Reduce noise, cool the exhaust, eject cooling water, ensure water separation and direct fumes away from the boat. It's all in a day's work for your boat's exhaust system.
There are four main objectives for the marine exhaust system:
* To reduce noise between 40% and 90%
* To cool the exhaust, and eject the engine cooling water through the exhaust without excessive back pressure
* To minimise the risk of water returning back up the exhaust system and into the engine cylinders causing serious damage
* To site the outlets at the stern of the boat to minimise exhaust fumes on board
A typical installation of the single chamber lift silencer, this type of exhaust system offers a noise reduction of up to 40%.
Further information on Halyard’s Lift Silencer
The standard inline exhaust system would offer a noise reduction of up to 40%.

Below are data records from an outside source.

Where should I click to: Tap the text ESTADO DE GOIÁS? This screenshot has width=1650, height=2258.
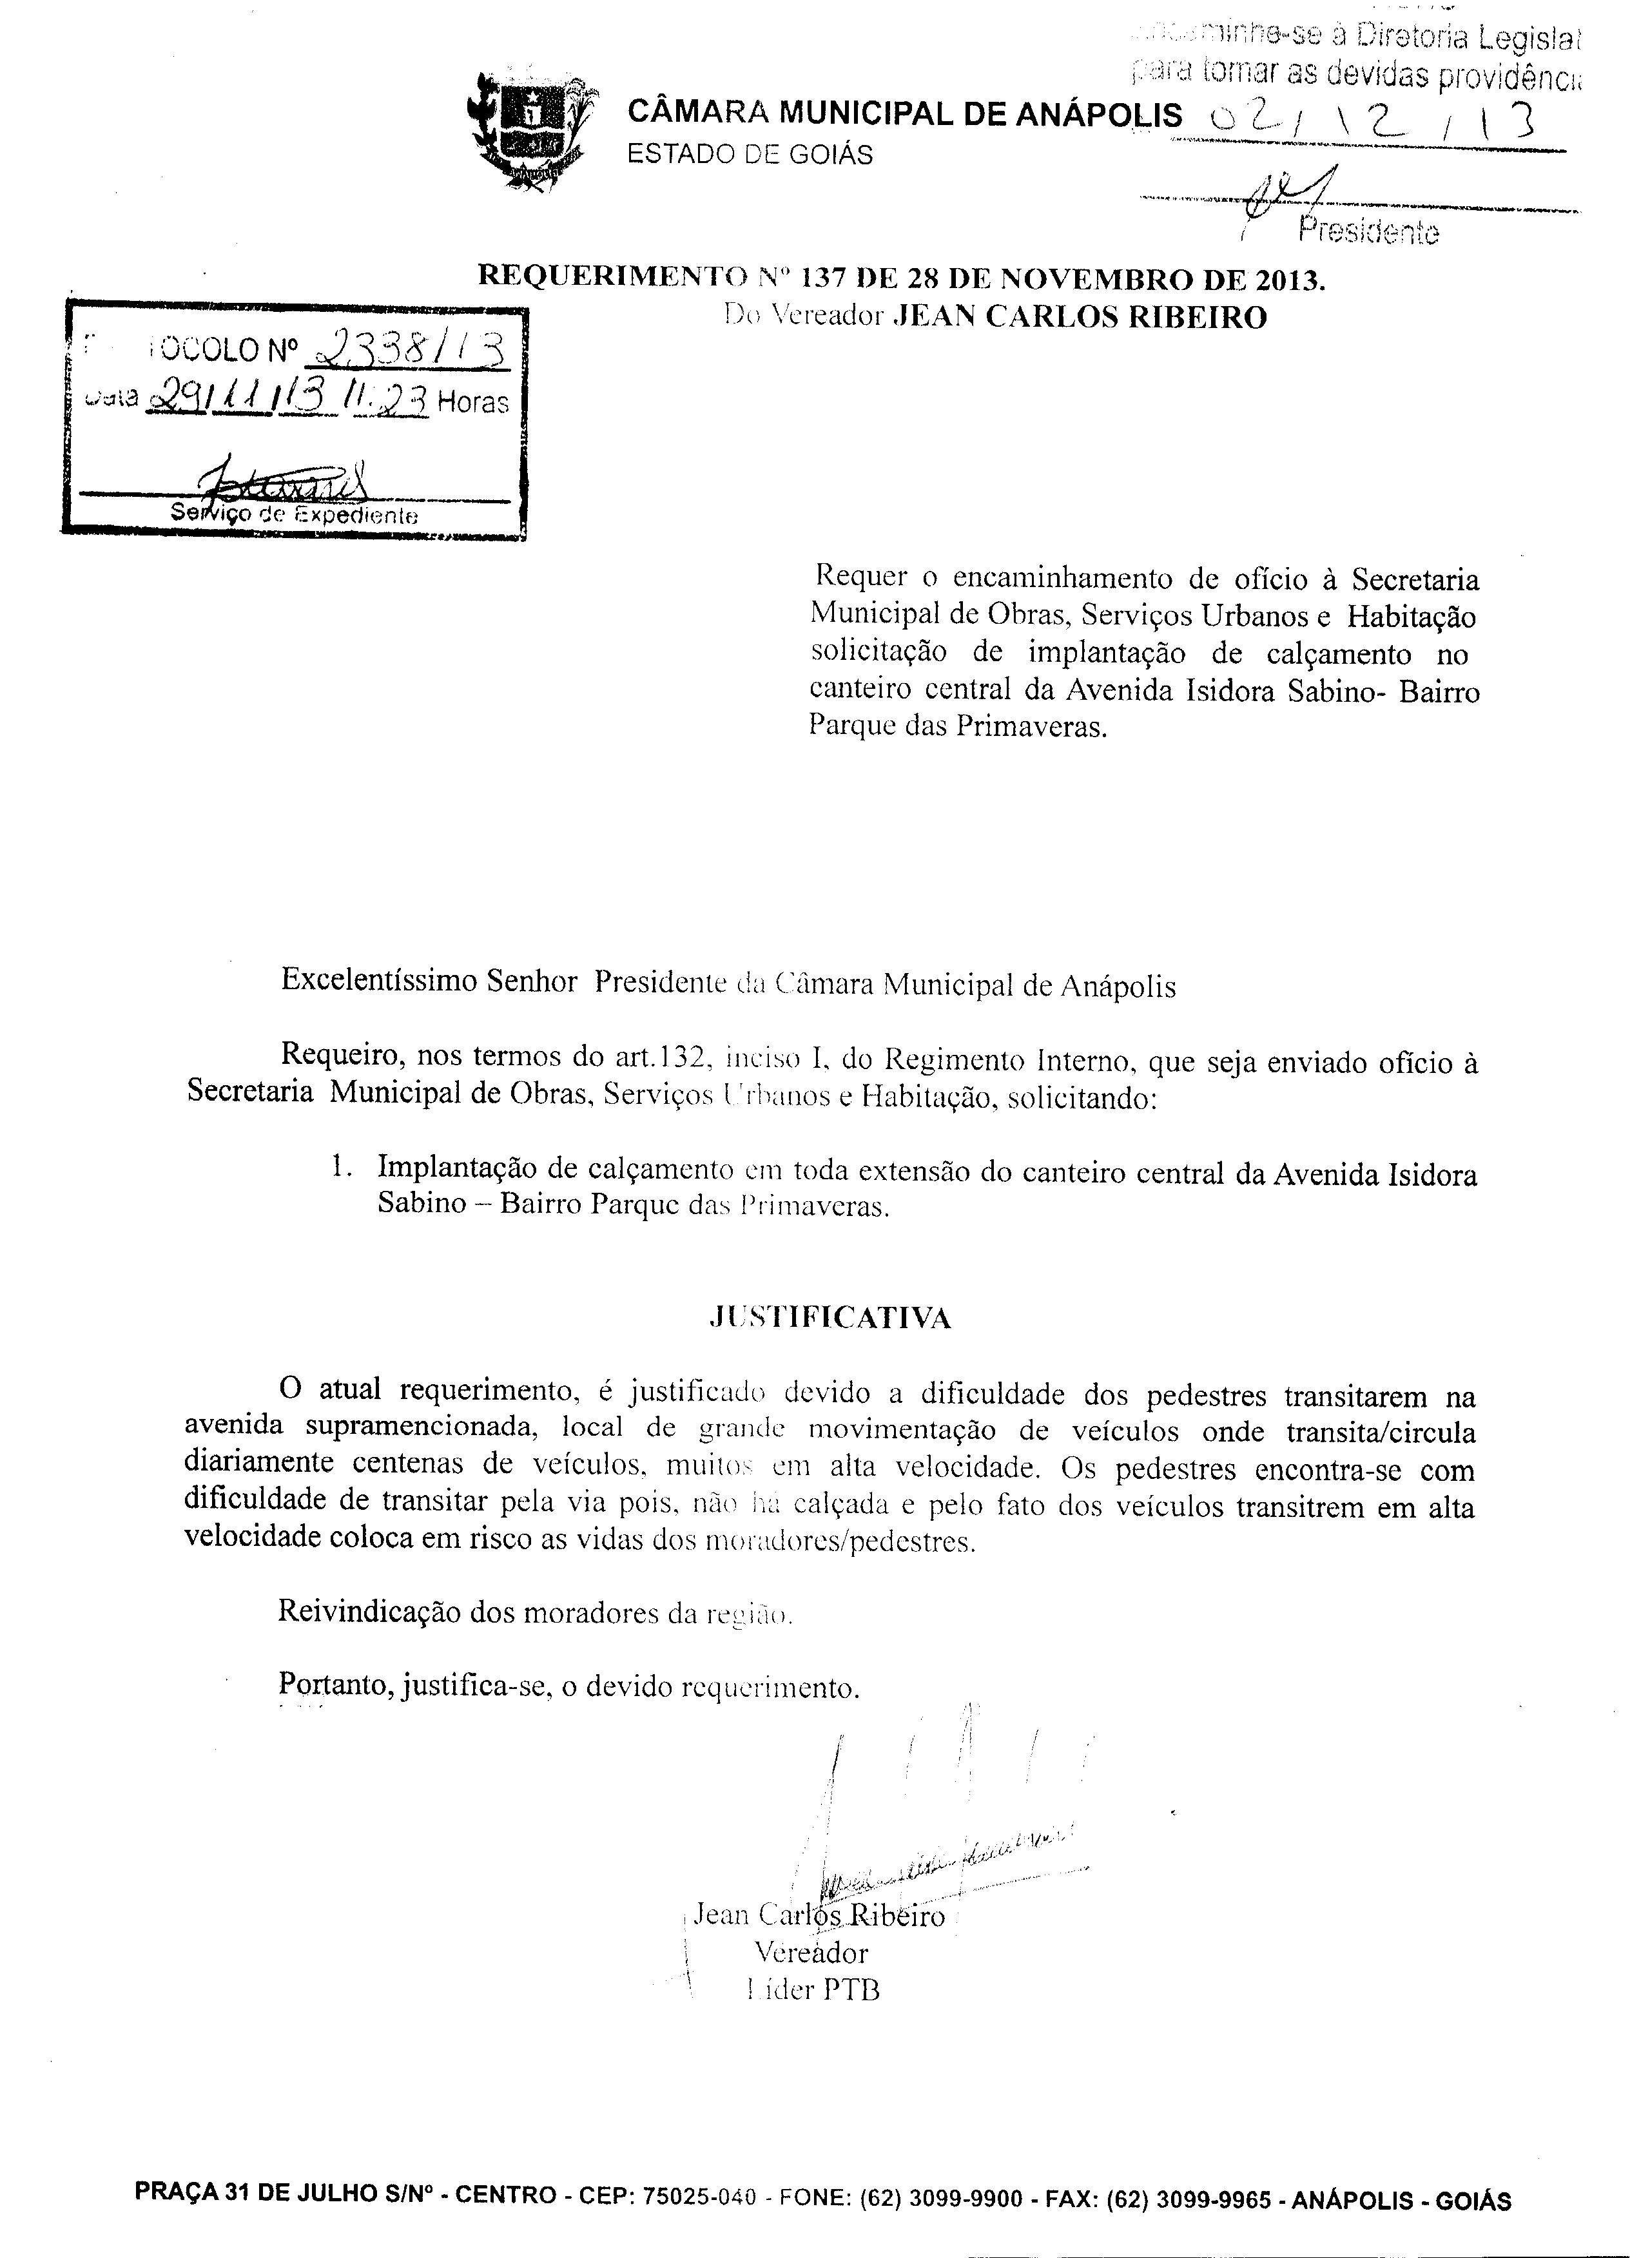coord(749,155)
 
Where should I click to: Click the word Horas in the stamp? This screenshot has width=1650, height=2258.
coord(474,403)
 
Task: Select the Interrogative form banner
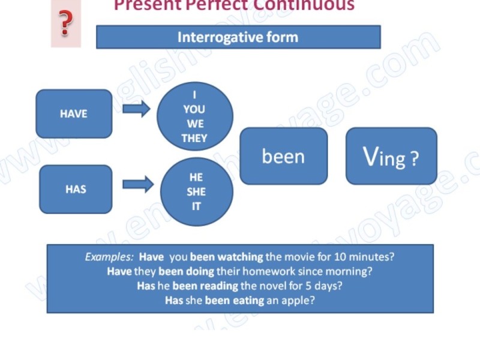click(238, 37)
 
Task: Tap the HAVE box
click(74, 113)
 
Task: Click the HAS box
click(76, 189)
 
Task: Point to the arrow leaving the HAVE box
click(136, 109)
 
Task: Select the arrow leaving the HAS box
click(137, 184)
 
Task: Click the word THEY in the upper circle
click(194, 138)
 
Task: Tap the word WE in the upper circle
click(194, 124)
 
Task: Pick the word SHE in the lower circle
click(196, 192)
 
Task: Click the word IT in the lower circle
click(196, 206)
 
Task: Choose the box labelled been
click(283, 156)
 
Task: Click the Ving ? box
click(391, 157)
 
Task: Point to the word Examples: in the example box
click(109, 257)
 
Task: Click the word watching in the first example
click(239, 257)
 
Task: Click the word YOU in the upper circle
click(194, 109)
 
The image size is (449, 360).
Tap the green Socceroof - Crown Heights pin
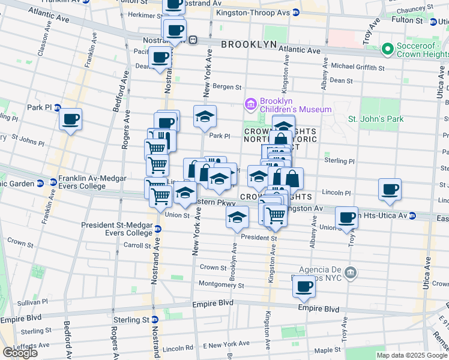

Further information on Halyard’s Inline Silencer
The dual chamber silencer will offer a 80% noise reduction.
The second important part of the exhaust system is to inject the cooling water from the engine into the exhaust system without causing any issues with restrictions to the gas. The reason why we use water injection into the exhaust system is that we are able to use more modern material such as GRP. Other advantages are that the hot dry pipes that could be in excess of 400°C are reduced to a minimum temperature thus eliminating the risk of someone injuring themselves on a dry exhaust system. The important part of specifying a wet exhaust system is to choose the correct diameter to avoid back pressure problems.
The third important part of the exhaust system is to reduce the risk of water returning back to the engine cylinders. If sea water were to find its way to the engine end of the exhaust system, there would be nothing to stop it entering the exhaust manifold and from there, getting into the cylinders themselves through any open exhaust valves. With cylinders full of water you can imagine what would happen when you innocently turned the key for the next start. The technical term hydraulic lock may sound fairly innocuous, but can mean bent or broken connecting rods, collapsed pistons and wrecked bearings.
The fourth part to the exhaust system is to position the exhaust outlet on the transom of the boat, the reason for this is to pull the fumes away from the boat, one other important part of the exhaust outlet is to fit a transom flapper this will prevent a following sea filling the exhaust system up with sea water.